No que tange às experiências de sexualidade não-heterossexuais, a Universidade pública é chamada para uma responsabilidade muito maior do que a de simplesmente formar cidadãs e cidadãos profissionalmente, isso porque viabiliza a construção de espaços de pertencimento e redes de sociabilidade muito mais intensas e profundas do que a mera construção e transmissão de conhecimentos.
Levando em consideração que a Universidade dá continuidade ao processo de subjetivação de sujeitos atravessados por diferentes marcadores sociais da diferença – de raça, classe, sexualidade, gênero – e que a forma com que as pessoas vivenciam a sexualidade nesses espaços vai ser decisiva para o seu processo formativo, saúde mental, legitimação e (re)conhecimento da não heterossexualidade enquanto possibilidade da experiência humana, promover reflexões acerca das dinâmicas institucionais se torna importante ferramenta de luta política e de mobilização social para a busca pela igualdade de direitos e por patamares mais elevados de justiça social.
Os conhecimentos relativos à diversidade sexual e a outros marcadores sociais foram taxados historicamente como subalternos, sendo negligenciados no âmbito dos currículos de formação e no cotidiano. Essa realidade tem como consequência mais direta a manutenção e (re)produção da lógica heteronormativa nesses espaços, inviabilizando a legitimidade e (re)conhecimento das experiências e dos conhecimentos sobre corpos, sexualidades, gêneros etc., além de desconsiderá-los como objetos de estudo.
Nesse sentido, acreditamos no fato de que a experiência da/com a sexualidade nesses espaços vai ser determinante para o modo como diferentes sujeitos vivenciam seu processo formativo, interferindo diretamente na sua motivação acadêmica, saúde mental, adaptação ou não ao contexto universitário e, principalmente, permanência e/ou evasão do ensino superior.
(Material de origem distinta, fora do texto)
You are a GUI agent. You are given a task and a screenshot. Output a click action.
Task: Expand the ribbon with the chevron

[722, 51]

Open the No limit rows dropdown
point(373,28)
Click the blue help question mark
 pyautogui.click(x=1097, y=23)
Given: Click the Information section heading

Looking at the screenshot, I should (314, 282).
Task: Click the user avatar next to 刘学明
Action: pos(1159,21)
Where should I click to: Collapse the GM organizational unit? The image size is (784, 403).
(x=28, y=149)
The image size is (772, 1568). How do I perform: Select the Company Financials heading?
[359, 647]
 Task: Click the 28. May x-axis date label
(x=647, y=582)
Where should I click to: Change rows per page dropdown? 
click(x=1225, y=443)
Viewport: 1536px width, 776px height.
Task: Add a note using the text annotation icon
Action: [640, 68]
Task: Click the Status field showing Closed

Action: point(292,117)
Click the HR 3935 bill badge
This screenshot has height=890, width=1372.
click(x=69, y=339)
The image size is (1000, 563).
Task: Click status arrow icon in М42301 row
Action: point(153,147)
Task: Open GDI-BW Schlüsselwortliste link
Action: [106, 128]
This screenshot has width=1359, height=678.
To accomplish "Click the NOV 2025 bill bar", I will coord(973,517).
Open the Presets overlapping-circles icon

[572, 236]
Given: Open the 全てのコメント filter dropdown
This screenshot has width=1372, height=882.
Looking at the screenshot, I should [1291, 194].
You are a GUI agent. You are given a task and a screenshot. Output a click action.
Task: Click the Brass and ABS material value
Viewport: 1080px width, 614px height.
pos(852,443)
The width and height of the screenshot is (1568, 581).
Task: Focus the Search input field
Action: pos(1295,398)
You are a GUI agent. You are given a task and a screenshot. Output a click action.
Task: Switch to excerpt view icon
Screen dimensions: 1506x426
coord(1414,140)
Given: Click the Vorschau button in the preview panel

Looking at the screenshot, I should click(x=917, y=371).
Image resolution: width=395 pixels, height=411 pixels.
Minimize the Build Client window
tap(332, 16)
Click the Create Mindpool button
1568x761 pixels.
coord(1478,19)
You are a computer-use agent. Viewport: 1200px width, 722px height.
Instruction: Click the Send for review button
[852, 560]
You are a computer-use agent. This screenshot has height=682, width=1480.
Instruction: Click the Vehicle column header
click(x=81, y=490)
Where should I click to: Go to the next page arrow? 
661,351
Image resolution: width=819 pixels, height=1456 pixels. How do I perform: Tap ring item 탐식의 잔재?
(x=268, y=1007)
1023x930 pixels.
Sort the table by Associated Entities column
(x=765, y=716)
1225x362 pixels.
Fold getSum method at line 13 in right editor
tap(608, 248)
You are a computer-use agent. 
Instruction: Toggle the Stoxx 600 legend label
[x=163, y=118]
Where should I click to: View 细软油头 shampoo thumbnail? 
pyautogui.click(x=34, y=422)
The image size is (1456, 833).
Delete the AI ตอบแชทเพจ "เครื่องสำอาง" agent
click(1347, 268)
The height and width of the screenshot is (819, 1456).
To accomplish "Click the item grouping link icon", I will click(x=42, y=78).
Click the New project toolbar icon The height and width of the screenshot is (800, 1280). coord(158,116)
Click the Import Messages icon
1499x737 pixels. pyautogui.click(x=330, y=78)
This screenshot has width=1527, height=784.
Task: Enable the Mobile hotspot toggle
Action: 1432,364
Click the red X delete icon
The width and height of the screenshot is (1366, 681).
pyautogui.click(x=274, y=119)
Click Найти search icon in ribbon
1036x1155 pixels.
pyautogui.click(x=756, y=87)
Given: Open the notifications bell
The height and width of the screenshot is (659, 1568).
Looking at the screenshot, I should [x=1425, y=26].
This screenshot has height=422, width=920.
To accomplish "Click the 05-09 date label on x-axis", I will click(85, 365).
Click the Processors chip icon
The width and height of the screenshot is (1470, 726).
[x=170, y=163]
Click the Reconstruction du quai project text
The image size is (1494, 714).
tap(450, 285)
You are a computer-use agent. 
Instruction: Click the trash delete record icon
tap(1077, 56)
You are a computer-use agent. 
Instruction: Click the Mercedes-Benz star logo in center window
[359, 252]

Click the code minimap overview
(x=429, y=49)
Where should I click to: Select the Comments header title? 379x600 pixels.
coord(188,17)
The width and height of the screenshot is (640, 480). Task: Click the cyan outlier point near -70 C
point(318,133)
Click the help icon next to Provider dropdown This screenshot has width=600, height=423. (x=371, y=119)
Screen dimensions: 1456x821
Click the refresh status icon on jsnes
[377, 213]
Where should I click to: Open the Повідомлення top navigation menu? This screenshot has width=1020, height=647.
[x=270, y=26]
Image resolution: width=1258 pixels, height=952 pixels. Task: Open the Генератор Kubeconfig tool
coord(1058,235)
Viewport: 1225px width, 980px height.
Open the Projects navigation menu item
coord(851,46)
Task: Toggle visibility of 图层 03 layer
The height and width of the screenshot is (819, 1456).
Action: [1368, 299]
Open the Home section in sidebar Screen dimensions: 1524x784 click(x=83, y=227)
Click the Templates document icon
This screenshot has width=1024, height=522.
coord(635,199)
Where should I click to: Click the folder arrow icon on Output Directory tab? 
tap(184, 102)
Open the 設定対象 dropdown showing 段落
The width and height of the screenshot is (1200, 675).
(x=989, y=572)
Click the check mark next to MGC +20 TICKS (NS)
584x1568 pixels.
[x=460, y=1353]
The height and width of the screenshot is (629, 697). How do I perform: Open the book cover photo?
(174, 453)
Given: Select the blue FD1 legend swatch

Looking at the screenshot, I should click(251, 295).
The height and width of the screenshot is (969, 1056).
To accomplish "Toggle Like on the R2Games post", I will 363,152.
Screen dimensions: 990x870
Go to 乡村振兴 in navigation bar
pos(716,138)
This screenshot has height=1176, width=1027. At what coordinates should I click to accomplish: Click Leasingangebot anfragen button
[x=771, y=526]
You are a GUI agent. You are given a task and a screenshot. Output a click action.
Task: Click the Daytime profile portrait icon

Neste ponto nodal de convergência, entre uma instituição que possibilita a experiência com a sexualidade de forma mais libertária ao mesmo tempo em que (re)produz os ditames da lógica heteronormativa, tomar a orientação sexual e identidade de gênero enquanto determinantes sociais se torna de extrema importância para a garantia do acesso e permanência de estudantes na Universidade, e do próprio direito à educação assegurado pela Constituição.
Se por um lado a população LGBT tem conquistado importantes direitos e visibilidade na esfera pública, por outro não podemos afirmar que essa visibilidade é acompanhada concomitantemente pela diminuição dos níveis de preconceito e discriminação na dinâmica social. O sistema educacional tem representado, em muitos casos, a displicência de um Estado que pouco ou quase nada se preocupa com a redução da vulnerabilidade social de pessoas LGBTs, mantendo um status quo de intensos processos de apagamento de experiências não-heterossexuais, legitimadas nas práticas sociais e pedagógicas de diferentes redes de ensino.
Assim, acreditamos que práticas coletivas de produção de subjetividades se apresentam como importantes estratégias de questionamento dos processos educativos. Assim, discutir enunciados discursivos e/ou teóricos, e experiências individuais e/ou coletivas, se mostra importante para que possamos produzir práticas de resistência aos sistemas mantenedores da norma que colocam diariamente diferentes sujeitos em posições de subalternidade. Nesse sentido, precisamos considerar o espaço escolar/educacional em sua dualidade: como (re)produtor de opressões e, ao mesmo tempo, podendo assumir protagonismo na luta pela transformação da realidade social através de ações políticas mobilizadas por sujeitos historicamente marginalizados e vulnerabilizados.
Por se constituir enquanto um campo complexo e de intensas disputas – políticas, sociais, econômicas etc. – a transformação desses espaços se torna cada dia mais desafiadora. Desse modo, as práticas coletivas de resistência nos auxiliam a pensar em estratégias de subversão das lógicas hegemônicas de preconceito sexual, estrutural da sociedade e estruturante das relações sociais, objetivando a construção de espaços mais acolhedores para as experiências não-heterossexuais.
Se a utopia é considerada hegemonicamente como algo inalcançável, aqui ela pode nos servir como importante ferramenta para resistir, pois a educação brasileira não pode ser um instrumento de produção de discriminação, inferiorização e violência.